Collected data entries:
◇ ◇ ◇ ◇ ◇ ◇ ◇

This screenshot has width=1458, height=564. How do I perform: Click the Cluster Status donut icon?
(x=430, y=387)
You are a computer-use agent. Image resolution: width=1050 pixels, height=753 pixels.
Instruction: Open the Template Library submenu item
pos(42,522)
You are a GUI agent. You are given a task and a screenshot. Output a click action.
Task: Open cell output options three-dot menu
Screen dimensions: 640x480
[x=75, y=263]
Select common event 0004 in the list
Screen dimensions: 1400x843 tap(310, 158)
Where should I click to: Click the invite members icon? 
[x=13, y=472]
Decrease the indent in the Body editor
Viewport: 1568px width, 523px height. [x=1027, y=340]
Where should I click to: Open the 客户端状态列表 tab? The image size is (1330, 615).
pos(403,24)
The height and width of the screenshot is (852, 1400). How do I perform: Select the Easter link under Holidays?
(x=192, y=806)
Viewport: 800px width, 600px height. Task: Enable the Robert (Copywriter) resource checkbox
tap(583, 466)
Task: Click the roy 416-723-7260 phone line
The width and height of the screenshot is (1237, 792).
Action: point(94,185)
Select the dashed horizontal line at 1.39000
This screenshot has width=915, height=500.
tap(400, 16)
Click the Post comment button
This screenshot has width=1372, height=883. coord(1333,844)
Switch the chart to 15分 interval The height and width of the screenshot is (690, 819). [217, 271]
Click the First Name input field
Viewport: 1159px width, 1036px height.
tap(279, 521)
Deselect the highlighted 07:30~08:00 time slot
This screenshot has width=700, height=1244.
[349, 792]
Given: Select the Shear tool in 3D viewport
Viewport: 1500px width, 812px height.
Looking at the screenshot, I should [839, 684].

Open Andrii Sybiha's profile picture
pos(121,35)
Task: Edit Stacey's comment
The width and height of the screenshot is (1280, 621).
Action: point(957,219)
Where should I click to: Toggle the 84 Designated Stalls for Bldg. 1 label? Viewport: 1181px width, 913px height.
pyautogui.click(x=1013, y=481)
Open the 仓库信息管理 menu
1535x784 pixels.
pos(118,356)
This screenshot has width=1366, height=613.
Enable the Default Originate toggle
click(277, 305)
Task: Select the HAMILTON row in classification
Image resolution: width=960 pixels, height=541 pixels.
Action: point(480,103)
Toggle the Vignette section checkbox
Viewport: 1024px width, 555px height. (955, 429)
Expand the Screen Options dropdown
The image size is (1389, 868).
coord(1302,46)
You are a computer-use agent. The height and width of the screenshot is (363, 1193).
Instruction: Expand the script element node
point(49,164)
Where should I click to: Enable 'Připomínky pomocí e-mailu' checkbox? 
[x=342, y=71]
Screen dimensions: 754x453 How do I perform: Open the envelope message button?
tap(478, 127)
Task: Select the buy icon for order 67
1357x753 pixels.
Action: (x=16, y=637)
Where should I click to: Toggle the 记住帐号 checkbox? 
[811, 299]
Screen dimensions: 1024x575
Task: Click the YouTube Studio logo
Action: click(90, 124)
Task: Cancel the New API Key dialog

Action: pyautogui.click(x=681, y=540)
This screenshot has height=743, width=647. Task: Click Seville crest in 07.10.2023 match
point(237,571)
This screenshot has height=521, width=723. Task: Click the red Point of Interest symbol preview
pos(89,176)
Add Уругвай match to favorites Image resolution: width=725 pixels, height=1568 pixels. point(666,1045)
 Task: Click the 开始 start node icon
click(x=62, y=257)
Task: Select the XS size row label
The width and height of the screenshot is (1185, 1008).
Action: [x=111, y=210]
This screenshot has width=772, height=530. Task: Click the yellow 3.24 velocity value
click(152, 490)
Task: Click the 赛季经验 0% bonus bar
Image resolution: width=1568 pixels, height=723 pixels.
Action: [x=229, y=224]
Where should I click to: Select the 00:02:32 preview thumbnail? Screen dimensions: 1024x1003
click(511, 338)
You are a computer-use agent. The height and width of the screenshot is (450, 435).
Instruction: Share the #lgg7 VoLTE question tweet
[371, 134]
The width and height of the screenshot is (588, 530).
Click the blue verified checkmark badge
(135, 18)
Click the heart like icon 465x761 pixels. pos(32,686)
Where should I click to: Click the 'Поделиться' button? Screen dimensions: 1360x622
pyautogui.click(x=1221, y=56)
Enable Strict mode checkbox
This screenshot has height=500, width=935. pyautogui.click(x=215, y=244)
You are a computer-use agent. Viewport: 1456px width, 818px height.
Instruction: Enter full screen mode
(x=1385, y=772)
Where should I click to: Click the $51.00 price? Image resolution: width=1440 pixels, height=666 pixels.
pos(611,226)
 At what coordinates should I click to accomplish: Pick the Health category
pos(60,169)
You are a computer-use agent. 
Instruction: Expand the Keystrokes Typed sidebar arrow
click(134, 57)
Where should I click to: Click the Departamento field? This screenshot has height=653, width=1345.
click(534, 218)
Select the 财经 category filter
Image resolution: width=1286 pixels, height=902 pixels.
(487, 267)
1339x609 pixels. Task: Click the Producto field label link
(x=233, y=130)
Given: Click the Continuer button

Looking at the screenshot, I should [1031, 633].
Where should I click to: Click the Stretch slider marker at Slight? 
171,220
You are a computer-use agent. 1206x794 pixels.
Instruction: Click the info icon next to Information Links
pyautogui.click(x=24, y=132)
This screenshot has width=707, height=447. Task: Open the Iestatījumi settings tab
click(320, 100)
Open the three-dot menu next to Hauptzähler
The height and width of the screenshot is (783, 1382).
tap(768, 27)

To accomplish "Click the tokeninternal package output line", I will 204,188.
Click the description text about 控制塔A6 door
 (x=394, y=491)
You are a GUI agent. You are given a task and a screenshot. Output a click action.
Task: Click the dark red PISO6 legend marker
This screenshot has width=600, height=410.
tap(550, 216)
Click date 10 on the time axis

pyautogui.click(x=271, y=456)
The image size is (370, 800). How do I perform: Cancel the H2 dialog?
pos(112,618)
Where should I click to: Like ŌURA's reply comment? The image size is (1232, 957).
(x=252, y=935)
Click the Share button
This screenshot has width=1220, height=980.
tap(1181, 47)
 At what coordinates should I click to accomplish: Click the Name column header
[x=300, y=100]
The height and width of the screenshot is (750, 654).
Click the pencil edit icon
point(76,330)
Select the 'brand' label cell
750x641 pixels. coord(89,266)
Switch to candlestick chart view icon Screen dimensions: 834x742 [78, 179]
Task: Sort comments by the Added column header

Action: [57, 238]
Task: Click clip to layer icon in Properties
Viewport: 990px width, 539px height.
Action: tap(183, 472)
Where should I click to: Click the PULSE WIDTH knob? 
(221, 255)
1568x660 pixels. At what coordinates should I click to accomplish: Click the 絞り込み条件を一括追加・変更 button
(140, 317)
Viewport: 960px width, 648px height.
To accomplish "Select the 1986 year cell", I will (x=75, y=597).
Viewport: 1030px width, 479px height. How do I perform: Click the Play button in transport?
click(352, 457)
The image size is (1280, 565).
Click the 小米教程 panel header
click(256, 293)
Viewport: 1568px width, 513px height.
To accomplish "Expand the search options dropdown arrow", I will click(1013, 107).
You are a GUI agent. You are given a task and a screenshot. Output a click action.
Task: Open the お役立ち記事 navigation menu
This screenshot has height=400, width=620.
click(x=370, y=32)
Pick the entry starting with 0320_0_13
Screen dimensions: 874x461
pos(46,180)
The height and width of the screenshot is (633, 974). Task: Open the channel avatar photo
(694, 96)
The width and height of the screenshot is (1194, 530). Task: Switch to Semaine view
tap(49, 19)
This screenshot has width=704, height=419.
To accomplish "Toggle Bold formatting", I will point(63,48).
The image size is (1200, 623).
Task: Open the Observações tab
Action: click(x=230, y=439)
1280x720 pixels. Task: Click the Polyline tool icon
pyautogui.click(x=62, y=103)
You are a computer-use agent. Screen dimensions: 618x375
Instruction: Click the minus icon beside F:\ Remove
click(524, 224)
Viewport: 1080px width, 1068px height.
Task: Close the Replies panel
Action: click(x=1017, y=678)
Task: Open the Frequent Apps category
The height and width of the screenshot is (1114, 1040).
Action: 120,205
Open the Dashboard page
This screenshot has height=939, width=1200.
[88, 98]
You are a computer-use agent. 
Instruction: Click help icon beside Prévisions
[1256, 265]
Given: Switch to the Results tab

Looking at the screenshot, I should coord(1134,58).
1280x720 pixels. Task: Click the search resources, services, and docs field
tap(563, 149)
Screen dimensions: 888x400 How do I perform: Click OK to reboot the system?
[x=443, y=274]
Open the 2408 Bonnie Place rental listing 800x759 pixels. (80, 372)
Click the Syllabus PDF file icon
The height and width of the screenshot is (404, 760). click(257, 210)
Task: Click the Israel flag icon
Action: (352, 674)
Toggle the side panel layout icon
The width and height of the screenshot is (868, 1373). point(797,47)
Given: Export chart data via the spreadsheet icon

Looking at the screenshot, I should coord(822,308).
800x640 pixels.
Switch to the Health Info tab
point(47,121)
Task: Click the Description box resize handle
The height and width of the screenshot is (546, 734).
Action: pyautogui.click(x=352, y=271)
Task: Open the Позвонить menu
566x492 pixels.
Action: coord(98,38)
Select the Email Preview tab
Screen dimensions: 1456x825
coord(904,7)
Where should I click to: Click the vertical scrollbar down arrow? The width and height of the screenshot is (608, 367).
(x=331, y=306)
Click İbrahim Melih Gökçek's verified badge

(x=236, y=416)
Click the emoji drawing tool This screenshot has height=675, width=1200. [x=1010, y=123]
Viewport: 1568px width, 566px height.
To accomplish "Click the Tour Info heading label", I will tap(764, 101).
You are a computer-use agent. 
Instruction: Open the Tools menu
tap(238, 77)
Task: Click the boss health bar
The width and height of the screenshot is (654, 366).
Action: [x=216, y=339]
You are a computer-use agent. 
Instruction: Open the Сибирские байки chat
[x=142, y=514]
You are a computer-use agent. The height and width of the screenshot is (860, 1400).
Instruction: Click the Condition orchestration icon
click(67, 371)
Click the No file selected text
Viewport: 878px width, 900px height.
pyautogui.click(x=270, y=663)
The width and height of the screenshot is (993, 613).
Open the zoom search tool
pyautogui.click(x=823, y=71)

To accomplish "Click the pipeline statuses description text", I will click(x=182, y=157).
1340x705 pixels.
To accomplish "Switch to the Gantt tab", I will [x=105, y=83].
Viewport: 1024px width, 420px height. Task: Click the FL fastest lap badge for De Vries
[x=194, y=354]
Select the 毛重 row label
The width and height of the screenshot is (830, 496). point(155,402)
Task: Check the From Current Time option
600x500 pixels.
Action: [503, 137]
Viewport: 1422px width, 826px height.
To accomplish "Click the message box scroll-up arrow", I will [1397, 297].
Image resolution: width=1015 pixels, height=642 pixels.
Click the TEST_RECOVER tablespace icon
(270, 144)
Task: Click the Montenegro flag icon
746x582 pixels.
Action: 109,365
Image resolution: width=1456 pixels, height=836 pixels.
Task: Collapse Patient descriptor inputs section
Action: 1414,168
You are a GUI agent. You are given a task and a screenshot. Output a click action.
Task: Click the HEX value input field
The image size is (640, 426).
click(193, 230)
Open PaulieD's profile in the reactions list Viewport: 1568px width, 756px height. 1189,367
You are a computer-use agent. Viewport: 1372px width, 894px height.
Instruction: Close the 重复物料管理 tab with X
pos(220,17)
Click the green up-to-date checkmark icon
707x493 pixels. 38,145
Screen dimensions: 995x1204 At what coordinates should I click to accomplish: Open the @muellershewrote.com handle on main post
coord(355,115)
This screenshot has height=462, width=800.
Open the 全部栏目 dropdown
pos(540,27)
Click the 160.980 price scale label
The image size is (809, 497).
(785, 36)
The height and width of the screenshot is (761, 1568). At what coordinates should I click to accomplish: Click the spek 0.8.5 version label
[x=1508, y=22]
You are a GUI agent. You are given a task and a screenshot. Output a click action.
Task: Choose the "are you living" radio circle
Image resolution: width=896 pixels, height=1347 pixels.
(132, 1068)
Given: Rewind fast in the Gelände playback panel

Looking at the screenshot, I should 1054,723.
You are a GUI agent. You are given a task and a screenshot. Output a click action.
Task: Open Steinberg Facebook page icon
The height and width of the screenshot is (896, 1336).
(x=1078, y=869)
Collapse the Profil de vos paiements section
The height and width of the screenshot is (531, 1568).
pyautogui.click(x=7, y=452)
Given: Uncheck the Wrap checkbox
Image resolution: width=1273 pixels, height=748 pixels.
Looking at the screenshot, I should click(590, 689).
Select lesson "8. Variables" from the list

◇ ◇ ◇ ◇ ◇ ◇ ◇

- WHAT TO PRODUCE:
In the data above, find the line that contains "This screenshot has width=915, height=500." and the line that contains "Task: Select the HAMILTON". Repeat exactly those lines and every line between them, and only those.

- RESULT:
This screenshot has width=915, height=500.
tap(400, 16)
Click the Post comment button
This screenshot has width=1372, height=883. coord(1333,844)
Switch the chart to 15分 interval The height and width of the screenshot is (690, 819). [217, 271]
Click the First Name input field
Viewport: 1159px width, 1036px height.
tap(279, 521)
Deselect the highlighted 07:30~08:00 time slot
This screenshot has width=700, height=1244.
[349, 792]
Given: Select the Shear tool in 3D viewport
Viewport: 1500px width, 812px height.
Looking at the screenshot, I should [839, 684].

Open Andrii Sybiha's profile picture
pos(121,35)
Task: Edit Stacey's comment
The width and height of the screenshot is (1280, 621).
Action: point(957,219)
Where should I click to: Toggle the 84 Designated Stalls for Bldg. 1 label? Viewport: 1181px width, 913px height.
pyautogui.click(x=1013, y=481)
Open the 仓库信息管理 menu
1535x784 pixels.
pos(118,356)
This screenshot has width=1366, height=613.
Enable the Default Originate toggle
click(277, 305)
Task: Select the HAMILTON row in classification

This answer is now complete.